Eden Co-founder Sir Tim Smit said that securing funds and thereby the chance to spark an energy revolution amounts to the biggest leap forward for Eden since it opened in a former clay quarry near St. Austell in 2001.
Sir Tim said, “Since we began, Eden has had a dream that the world should be powered by renewable energy. The sun can provide massive solar power and the wind has been harnessed by humankind for thousands of years but because both are intermittent and battery technology cannot yet store all we need there is a gap.
“We believe the answer lies beneath our feet in the heat underground that can be accessed by drilling technology that pumps water towards the center of the earth and brings it back up superheated to provide us with heat and electricity.
“The missing piece of the jigsaw in a 24/7 clean renewable energy future is this baseload. Now we have the green light and the funding to start drilling we are determined to make this technology work. And we want to work with others all over the world - sharing knowledge and encouraging the change as fast as is humanly possible.”
The funding has been secured from a mixture of public and private sources. Cornwall’s final round of EU funding, the European Regional Development Fund (ERDF), has contributed £9.9 million. Cornwall Council has put in £1.4 million. Institutional investors have contributed the remaining £5.5 million.

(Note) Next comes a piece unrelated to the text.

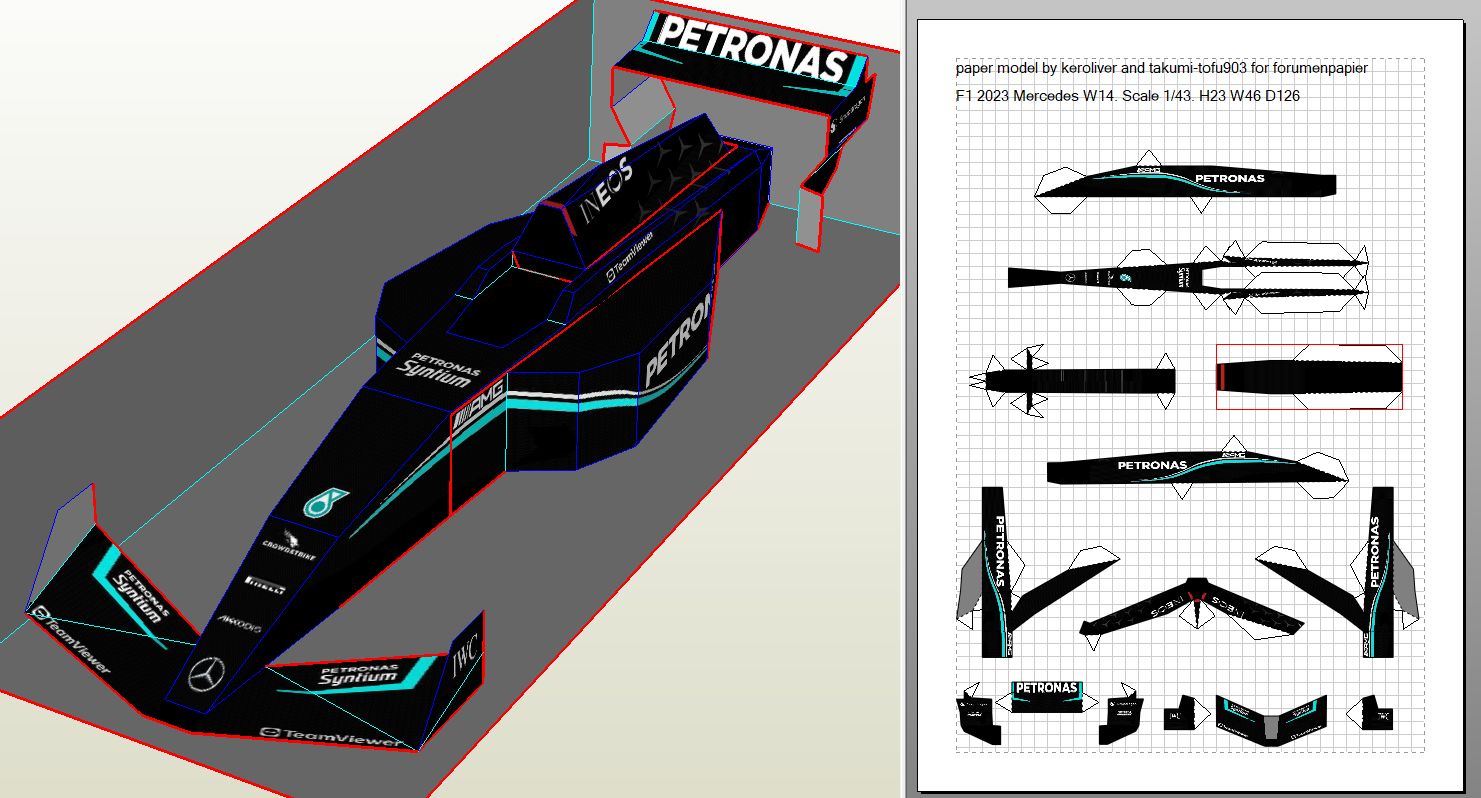Click the INEOS logo on the 3D engine cover
The image size is (1481, 798).
(607, 189)
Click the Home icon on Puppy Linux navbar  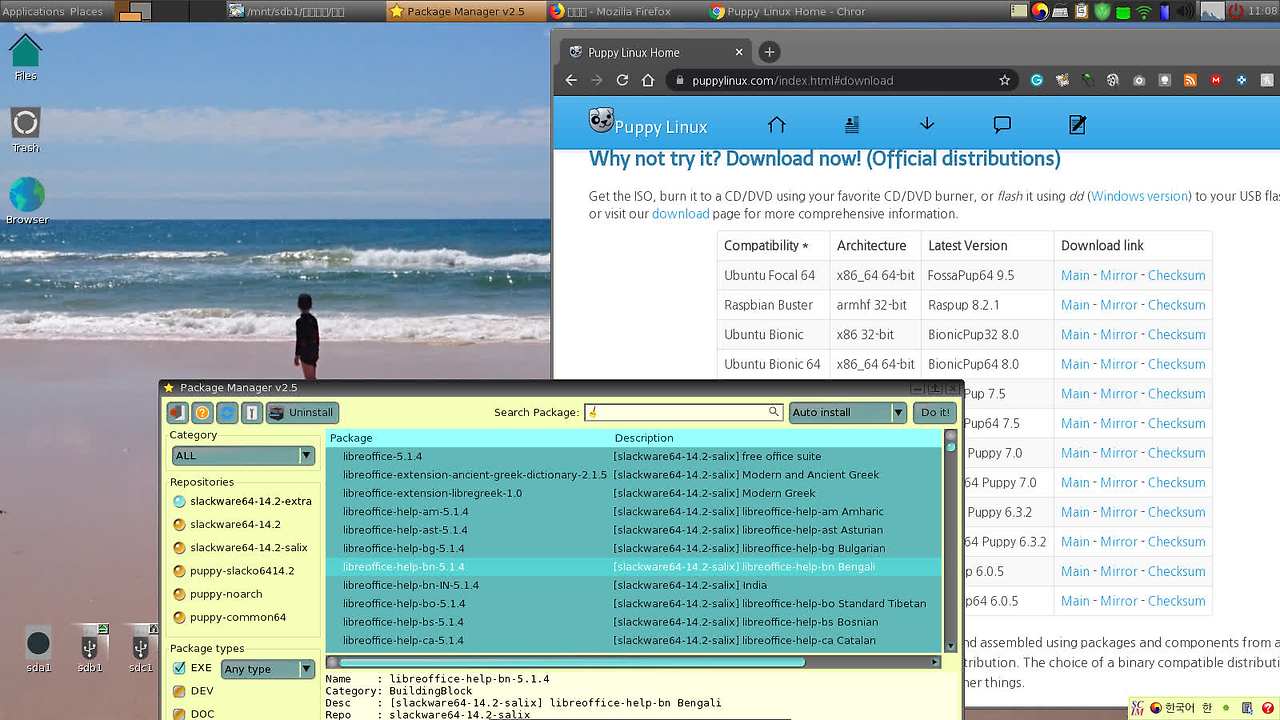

The ERDF funding is administered by the UK Government’s Ministry for Housing, Communities and Local Government.
Guy Macpherson-Grant, Managing Director of EGS Energy, said, “It is exciting that this geothermal development is under way. The geology in the county is particularly well-suited for cost-efficient heat and power generation, and St. Austell benefits from particularly high heat flows.”
The funds will pay for the first phase of the project - drilling one well, a research program and a heat main, to prove the extent of the resource 4.5km down in the granite that lies beneath the Eden site.
This first well will initially supply a district heating system for Eden’s Biomes, offices and greenhouses. It will pave the way for the second phase - another 4.5km well and an electricity plant.
Completing the second phase will mean that Eden will be generating sufficient renewable energy to become carbon positive by 2023 as well as aiming to be able to provide heat and power for the local area.
Dr. Robin Shail, Senior Lecturer in Geology at the University of Exeter, commented, “Cornwall is rapidly re-establishing itself as the UK centre for deep geothermal energy and we’re delighted to be involved in this major project in which we will contribute towards achieving research objectives and training of the next generation of scientists and engineers to work in this emerging sector.”
To deliver the plan, a new company, Eden Geothermal Limited (EGL) has been formed. The EGL shareholders are:
• Eden Project Limited, the world-renowned educational charity and visitor attraction.
• EGS Energy Limited, a leading geothermal development and consultancy group with experience on commercial scale projects in Cornwall and around the world.
• BESTEC (UK) Limited, which is affiliated with BESTEC GmbH, the specialist geothermal developer and drilling advisor.
Augusta Grand, Director of Eden Geothermal Limited, who has led Eden’s geothermal project for the last seven years, concluded. “It is great that we’re now getting going on this project. Geothermal has huge potential to provide baseload heat and power on a very small surface footprint.
“We look forward to being able to demonstrate the advantages of the technology to Eden’s one million visitors a year and encourage greater investment.”